In the last post, I quoted several verses from Matthew in which Jesus explains how he understood his relationship to the Mosaic Law. The translation I used was the King Jamws Version, which is based on a translation of the Latin Vulgate Version of the Bible. The Vulgate originally was compiled by Saint Jerome in the late 4th century. [I suggest you read the Linguistics of Heresy Part One and Part Two before continuing.]

The earliest extant manuscripts of Matthew’s Gospel are in Greek and have gone through various levels of translation, none of which used the oldest greek texts. In 1979 Richmond Lattimore, a noted Greek scholar translated the Gospels using ancient Greek texts. This is my favorite translation of the Gospels, and one that I consider most authoritative. In Lattimore’s translation of Matthew 5:7-19 he does not use the word “fulfill” but rather “complete”. This word gives a better understanding of how Jesus saw himself vis-a-vis The Law.

So, what did Jesus mean when he said he came to “complete the Law”? It is my opinion that he saw himself as the completion of the Law in that he was the first, and therefore the archetype, to live up to what was expected of humans from God in terms of the original Covenant.

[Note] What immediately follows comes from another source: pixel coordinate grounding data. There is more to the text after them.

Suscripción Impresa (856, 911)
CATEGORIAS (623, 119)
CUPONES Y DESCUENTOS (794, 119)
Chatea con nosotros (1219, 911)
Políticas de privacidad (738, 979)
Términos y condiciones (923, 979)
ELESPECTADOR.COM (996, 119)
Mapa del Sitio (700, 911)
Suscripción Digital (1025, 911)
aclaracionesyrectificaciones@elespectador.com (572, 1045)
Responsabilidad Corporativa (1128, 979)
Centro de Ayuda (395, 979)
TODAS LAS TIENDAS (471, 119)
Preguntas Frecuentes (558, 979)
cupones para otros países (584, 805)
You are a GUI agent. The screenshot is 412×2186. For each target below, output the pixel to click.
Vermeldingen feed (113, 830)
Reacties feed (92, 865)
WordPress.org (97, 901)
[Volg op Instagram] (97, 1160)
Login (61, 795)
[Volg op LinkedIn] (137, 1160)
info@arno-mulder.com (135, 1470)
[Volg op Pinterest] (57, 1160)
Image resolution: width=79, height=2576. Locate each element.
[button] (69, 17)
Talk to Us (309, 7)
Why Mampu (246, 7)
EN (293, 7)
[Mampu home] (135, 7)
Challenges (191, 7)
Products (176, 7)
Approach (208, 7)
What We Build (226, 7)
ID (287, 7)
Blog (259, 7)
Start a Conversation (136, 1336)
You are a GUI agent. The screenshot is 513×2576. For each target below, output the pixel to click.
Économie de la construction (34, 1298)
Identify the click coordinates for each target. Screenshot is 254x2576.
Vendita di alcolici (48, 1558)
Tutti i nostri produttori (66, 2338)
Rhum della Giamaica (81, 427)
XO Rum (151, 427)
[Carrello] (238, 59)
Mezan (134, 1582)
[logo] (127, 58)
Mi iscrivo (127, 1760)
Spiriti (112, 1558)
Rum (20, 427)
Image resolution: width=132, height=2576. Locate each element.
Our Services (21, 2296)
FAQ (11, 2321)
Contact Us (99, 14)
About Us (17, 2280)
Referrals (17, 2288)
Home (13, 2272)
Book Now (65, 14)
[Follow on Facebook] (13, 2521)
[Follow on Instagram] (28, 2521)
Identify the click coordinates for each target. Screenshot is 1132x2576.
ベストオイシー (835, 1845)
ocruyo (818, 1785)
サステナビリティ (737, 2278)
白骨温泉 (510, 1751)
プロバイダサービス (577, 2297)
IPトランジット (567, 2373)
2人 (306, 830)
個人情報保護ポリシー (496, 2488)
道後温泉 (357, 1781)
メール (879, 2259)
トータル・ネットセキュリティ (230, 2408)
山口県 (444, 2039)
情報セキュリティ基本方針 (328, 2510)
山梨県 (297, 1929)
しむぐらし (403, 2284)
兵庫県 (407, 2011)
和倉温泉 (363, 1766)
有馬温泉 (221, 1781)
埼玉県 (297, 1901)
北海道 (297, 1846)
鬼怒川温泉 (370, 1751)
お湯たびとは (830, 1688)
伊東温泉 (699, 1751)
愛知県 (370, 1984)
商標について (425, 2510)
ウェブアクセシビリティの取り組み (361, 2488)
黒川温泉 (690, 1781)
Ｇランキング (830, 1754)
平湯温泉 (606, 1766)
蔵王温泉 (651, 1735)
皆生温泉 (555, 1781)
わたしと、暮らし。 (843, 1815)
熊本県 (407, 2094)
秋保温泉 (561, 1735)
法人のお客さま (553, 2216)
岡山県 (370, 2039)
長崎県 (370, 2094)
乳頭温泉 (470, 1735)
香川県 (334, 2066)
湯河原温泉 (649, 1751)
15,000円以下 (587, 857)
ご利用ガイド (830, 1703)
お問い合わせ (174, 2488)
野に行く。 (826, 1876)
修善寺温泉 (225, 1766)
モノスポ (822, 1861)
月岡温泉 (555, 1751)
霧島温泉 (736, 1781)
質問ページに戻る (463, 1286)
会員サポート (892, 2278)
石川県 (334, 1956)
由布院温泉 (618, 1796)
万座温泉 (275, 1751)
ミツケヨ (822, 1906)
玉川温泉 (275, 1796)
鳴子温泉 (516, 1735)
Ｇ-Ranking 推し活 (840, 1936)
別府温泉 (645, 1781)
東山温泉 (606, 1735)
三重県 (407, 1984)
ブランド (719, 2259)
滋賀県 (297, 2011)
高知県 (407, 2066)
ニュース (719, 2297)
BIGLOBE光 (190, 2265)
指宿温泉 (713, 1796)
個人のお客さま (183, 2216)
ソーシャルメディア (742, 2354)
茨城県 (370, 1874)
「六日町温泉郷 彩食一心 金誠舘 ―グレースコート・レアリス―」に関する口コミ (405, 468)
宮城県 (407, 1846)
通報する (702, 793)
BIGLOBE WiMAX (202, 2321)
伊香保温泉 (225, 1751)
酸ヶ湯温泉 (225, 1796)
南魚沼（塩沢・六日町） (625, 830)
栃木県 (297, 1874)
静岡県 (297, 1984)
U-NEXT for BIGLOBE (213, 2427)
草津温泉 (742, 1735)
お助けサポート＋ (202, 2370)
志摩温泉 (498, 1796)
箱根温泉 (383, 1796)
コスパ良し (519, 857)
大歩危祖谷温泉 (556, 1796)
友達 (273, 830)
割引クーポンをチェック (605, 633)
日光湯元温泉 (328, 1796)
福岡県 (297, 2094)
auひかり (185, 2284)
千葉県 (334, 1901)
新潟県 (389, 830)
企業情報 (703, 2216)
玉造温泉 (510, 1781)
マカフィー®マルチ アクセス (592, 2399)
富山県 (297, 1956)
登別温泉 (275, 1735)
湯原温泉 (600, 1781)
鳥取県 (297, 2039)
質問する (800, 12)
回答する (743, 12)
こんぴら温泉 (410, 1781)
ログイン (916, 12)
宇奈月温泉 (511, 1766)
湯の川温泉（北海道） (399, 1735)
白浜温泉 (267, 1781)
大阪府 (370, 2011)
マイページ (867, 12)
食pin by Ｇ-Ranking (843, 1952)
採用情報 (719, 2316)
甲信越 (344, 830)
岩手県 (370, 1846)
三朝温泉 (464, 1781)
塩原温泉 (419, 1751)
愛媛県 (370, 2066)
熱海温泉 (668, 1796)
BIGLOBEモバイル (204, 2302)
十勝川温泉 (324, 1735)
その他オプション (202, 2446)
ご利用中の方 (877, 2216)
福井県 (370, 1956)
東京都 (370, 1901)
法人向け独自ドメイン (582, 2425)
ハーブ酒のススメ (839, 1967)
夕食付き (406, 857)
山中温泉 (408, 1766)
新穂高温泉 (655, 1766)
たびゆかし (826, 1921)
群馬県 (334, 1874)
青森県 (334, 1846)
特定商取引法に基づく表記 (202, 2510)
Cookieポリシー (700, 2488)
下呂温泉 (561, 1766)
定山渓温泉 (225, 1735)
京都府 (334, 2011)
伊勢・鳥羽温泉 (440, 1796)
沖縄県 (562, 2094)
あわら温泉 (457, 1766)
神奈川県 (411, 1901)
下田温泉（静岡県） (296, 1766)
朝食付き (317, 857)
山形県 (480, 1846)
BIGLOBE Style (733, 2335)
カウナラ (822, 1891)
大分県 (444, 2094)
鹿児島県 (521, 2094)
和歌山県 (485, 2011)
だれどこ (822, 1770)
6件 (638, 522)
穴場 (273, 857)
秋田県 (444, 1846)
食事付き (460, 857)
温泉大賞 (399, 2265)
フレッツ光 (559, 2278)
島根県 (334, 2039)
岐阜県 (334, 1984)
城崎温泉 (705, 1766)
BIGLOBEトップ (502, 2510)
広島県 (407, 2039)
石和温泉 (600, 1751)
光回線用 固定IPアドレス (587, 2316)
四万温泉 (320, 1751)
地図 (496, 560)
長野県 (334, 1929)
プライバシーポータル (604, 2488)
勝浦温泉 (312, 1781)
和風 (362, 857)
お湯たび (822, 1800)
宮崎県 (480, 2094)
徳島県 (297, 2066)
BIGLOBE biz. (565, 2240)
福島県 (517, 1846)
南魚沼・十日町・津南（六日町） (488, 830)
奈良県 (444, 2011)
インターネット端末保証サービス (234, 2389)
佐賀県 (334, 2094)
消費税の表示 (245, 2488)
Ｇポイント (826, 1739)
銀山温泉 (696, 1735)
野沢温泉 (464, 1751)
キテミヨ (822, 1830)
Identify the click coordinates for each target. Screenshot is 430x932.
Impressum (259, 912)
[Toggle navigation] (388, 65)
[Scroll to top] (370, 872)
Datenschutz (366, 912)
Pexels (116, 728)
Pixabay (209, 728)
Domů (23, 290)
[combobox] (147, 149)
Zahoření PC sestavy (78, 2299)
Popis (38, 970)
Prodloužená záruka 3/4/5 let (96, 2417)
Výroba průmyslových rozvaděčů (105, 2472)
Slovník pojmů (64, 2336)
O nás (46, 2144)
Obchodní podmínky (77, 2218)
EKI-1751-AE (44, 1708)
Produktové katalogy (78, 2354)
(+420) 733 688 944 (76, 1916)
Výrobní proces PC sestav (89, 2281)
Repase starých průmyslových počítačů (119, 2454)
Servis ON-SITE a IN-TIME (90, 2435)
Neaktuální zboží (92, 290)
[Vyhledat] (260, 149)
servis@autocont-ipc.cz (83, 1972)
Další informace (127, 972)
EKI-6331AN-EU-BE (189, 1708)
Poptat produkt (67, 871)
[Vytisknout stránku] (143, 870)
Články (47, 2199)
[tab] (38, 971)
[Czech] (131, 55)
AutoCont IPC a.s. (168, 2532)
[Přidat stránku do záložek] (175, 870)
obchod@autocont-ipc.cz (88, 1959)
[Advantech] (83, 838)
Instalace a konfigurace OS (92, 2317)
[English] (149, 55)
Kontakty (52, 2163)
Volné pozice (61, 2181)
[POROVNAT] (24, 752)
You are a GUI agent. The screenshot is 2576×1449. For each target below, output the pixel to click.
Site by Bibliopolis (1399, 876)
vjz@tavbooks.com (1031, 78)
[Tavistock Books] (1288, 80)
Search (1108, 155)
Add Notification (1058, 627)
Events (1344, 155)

This also explains why Jesus so often referred to himself as “Son of Man”. The Hebrew word for man is adama, from which we obviously Adam. Adam was the first man and he broke faith with god by eaten the forbidden fruit. For this Adam and Eve were expelled from Eden and humans were condemned to die.

Ancient Judaism does not really have any real concept of an afterlife. People just die and that’s the end. Because Jesus completes the Covenant that removes the taint of original sin and those who follow Jesus’ example are, like Jesus, granted life everlasting. One of the great heresies of Christianity, which we will discuss in detail elsewhere, is that Jesus was born “without sin” (Immaculate Conception). To foreshadow a bit more, I believe Jesus no more divine then any other human. His message was to reawaken our own understanding of humanity’s relationship to the Divine.